As you can see from the February 18 date of my Daily Sketch, I’m still behind in posting my daily sketches. I am not behind in the sketches themselves. I’m rather enjoying the routine of sketching every day for a given amount of time. I hope this encourages others to try the same. It’s yielding substantial rewards! (Not to mention a nice catalog of ideas for future work.)
Even though I think I’ve gotten somewhat adept at designing in the Northwest Coast formline style, there’s always room for improvement. Also, I never know what strange combinations I’ll come up with from day to day. Formline design does take a lot of practice. When I finish a piece, I always see things I could have done better.
In addition to practicing daily, I like to look at as much art as I can. There’s nothing wrong with getting fresh ideas from another artist’s work. What better place to learn from than some of the masterpieces that ended up in museum collections? Here’s a few online databases you can explore:
- Alaska State Museums (both the Alaska State Museum in Juneau, and Sheldon Jackson Museum in Sitka)
- Penn Museum (Louis Shotridge Collection)
- Burke Museum (Holm/Wright slides collection)
- National Museum of the American Indian
- American Museum of Natural History
That should keep you pretty busy. There are so many masterpieces in collections all over the world. Many sources of inspiration.

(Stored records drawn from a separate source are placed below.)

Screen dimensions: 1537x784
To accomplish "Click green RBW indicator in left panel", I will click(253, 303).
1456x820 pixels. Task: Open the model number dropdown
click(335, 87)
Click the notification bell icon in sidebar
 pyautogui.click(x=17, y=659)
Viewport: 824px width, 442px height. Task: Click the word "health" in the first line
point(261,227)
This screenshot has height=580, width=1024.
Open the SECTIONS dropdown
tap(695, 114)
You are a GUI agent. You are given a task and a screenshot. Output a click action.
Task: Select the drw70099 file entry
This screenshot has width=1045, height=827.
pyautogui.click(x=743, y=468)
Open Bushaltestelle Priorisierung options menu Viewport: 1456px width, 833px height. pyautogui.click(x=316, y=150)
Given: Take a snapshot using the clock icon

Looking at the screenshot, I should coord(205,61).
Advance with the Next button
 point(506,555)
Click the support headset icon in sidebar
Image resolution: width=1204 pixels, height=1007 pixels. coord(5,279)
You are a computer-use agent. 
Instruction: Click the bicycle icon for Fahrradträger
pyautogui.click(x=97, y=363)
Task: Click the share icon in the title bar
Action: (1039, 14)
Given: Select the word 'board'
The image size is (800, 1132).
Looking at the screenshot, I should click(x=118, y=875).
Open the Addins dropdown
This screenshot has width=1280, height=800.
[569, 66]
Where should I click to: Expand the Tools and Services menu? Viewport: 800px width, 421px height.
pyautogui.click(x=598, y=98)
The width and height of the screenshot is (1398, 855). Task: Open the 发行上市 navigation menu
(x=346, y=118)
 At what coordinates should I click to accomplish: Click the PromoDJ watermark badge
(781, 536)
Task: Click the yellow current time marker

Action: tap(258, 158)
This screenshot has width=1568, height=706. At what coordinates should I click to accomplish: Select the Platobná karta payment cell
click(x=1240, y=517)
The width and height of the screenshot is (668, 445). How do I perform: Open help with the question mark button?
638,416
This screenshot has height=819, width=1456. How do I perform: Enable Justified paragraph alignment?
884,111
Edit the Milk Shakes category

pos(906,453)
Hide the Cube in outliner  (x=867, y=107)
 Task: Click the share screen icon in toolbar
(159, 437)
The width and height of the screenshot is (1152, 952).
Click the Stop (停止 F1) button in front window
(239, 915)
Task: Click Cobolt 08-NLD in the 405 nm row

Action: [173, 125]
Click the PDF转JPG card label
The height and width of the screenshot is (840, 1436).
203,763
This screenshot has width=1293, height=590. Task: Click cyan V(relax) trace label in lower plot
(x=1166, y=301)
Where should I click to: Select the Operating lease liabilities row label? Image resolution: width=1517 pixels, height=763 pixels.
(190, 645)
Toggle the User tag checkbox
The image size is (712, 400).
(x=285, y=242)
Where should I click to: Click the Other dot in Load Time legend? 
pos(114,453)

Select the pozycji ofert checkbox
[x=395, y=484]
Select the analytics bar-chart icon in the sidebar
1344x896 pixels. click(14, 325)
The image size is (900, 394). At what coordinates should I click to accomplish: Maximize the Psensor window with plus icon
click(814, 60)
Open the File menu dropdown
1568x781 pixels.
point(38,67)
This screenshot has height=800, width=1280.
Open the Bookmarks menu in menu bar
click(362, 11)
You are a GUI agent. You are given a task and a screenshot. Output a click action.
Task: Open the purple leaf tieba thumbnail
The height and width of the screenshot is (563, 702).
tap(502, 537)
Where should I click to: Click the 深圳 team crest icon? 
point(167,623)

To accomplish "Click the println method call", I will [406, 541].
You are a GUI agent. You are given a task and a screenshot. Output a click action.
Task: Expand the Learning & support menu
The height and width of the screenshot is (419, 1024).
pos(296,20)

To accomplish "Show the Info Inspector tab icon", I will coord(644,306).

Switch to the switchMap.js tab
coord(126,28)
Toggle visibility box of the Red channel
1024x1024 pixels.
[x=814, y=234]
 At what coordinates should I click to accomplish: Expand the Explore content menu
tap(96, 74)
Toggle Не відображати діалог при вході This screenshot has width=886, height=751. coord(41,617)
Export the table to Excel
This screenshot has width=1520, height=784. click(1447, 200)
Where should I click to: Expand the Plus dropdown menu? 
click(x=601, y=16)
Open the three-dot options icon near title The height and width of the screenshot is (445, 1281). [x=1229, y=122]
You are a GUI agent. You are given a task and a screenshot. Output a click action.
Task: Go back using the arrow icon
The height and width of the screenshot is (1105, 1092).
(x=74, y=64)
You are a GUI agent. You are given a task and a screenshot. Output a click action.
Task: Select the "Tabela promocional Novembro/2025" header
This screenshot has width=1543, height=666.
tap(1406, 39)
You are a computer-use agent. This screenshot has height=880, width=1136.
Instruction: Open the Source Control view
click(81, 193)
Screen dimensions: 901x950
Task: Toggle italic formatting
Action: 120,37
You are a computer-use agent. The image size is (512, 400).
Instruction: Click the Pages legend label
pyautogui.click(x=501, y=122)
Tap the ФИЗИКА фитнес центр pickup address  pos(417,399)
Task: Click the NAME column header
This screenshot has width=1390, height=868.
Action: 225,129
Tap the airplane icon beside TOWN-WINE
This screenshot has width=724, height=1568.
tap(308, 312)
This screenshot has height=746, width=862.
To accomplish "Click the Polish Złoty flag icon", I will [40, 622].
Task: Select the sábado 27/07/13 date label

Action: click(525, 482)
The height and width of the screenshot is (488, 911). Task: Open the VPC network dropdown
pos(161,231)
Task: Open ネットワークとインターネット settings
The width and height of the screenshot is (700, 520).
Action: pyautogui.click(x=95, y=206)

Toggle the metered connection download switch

The sketch below shows that once in a while I like to get back to basics. It also shows that even when I lean more toward the old style, I’ll work in a few of my own tweaks. Look at the slanted angle on the tail at the bottom and you’ll see what I mean. Sometimes it feels like I just can’t help deviating.
If you’ve lived in southeast Alaska long enough, you may have heard stories of “giant octopus” as big as a boat. My father saw such a monstrous octopus in his lifetime. It was throwing killer whales onto the beach. I have done a few sketches of this. The one below will become a painting. Soon.
For my February 20 sketch, I went for simplicity. I wanted to have secondary filler shapes escaping their primary shapes. Because why not?